* [Actions to take]
a) Answer these questions from the article on England's win in Cardiff, one answer per line:
(i) What was the score when England beat New Zealand in the autumn of 2012?
(ii) Which of England's wins over Wales was the Friday night victory, by number?
(iii) How many England players made their first starts in the Six Nations?
b) Write out the part of the article on England's win in Cardiff that begins at the words "Are Stuart Lancaster's" and stops after "opposition front row.", keeping every word and mark unchanged.
c) Extend the article on England's win in Cardiff, picking up after its last sentence.

* [Reading passage]
━━━━━━━━━━

Are Stuart Lancaster's side gaining real momentum in World Cup year? Has Wales' defeat exposed them as one-dimensional and lacking strength in depth? And does this result really mean much in the longer term, bar a night of glory for the victors?
Here are the five key questions from England's famous five-point win:
The best win of Lancaster's England regime?
The established wisdom is that England's 38-21 hammering of New Zealand in the autumn of 2012 remains the outstanding performance under coach Stuart Lancaster: the reigning world champions beaten by a record-breaking margin, having gone unbeaten in 20 matches; England fielding fewer international caps between them that November day than the opposition front row.
It was only England's seventh win over the All Blacks in history, whereas Friday night was England's 58th over Wales. Only once in 498 Tests had New Zealand been beaten by a bigger margin.
So why does a mere five-point win in Cardiff feel arguably more impressive?
Put it down partly to injuries and inexperience. England had five players making their first starts in the Six Nations. Five of the back division began with 11 caps or fewer. They leant on a centre pairing that have never played together before, a pair of second rows who had never played in Cardiff and a 21-year-old fly-half so callow that he watched the corresponding fixture two years ago from his parents' sofa.
There is precedent: having won only one of their last six matches in Cardiff, never before having beaten Wales in Cardiff after being behind at half-time, only once before coming from eight points down to win a Test match anywhere in the world.

━━━━━━━━━━

* [Given information]
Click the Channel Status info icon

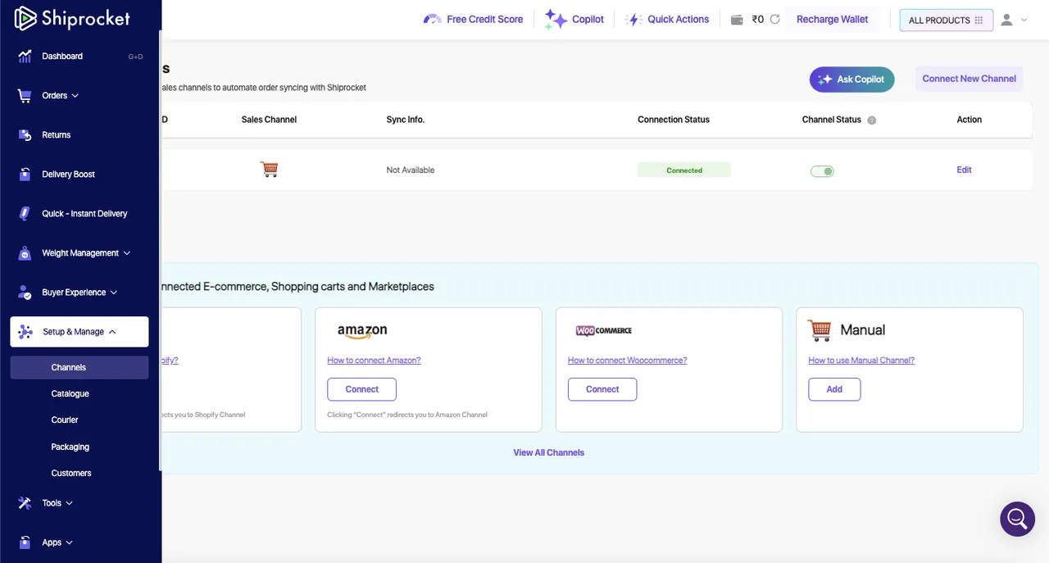tap(872, 120)
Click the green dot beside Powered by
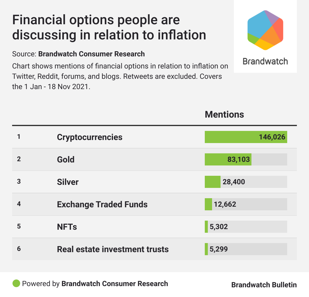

━━━━━━━━━━

* [Expected results]
a)
(i) 38-21
(ii) The 58th
(iii) Five

b)
Are Stuart Lancaster's side gaining real momentum in World Cup year? Has Wales' defeat exposed them as one-dimensional and lacking strength in depth? And does this result really mean much in the longer term, bar a night of glory for the victors?
Here are the five key questions from England's famous five-point win:
The best win of Lancaster's England regime?
The established wisdom is that England's 38-21 hammering of New Zealand in the autumn of 2012 remains the outstanding performance under coach Stuart Lancaster: the reigning world champions beaten by a record-breaking margin, having gone unbeaten in 20 matches; England fielding fewer international caps between them that November day than the opposition front row.

c)
Then there is character. At no point in that New Zealand display had England ever trailed. They had been 12-0 up at half-time and then 15-0 in front shortly afterwards.
Here in Cardiff they were 10-0 down after seven minutes and still further behind at half-time than they had been in the record 30-3 humiliation at the Millennium Stadium in 2013. They were struggling at the breakdown, giving away daft penalties and doing it all into a wall of Welsh noise.
To come out and not only score 13 unanswered points in the second half but to gradually assert such control that they could easily have added 15 more showed a character and class that not all believed they possessed. The celebrations at the end told their own tale.
Have injuries actually helped England?
Courtney Lawes. Joe Launchbury. Tom Wood. Ben Morgan, Manu Tuilagi and Brad Barritt. All would have started on Friday if fit, their absence supposedly a critical blow to England's hopes.
Instead, with their raw replacements sparkling through the Cardiff sturm und drang, Lancaster's crisis has become his comfort.
With the World Cup less than six months away, the head coach finds himself with a strength in depth that perhaps only the All Blacks among rugby's superpowers can match.
In almost every position in the team he has at least two alluring options. He could pick an entirely alternative pack (Wilson, Youngs, Corbisiero; Lawes, Launchbury; Croft, Wood, Morgan) and still start with a spring in his step.
Areas that were problems only a few months ago are now looking like headaches for a different reason.
Could you drop James Haskell for usual blind-side incumbent Tom Wood after the Wasps' captain's display on Friday? Who makes room in midfield when Tuilagi is finally fit? How to choose between Billy Vunipola and Morgan as a ball-carrying battering-ram at number eight?
These are the type of dilemmas that a coach in World Cup year longs to have. Without such a lengthy casualty list, Lancaster would never have known.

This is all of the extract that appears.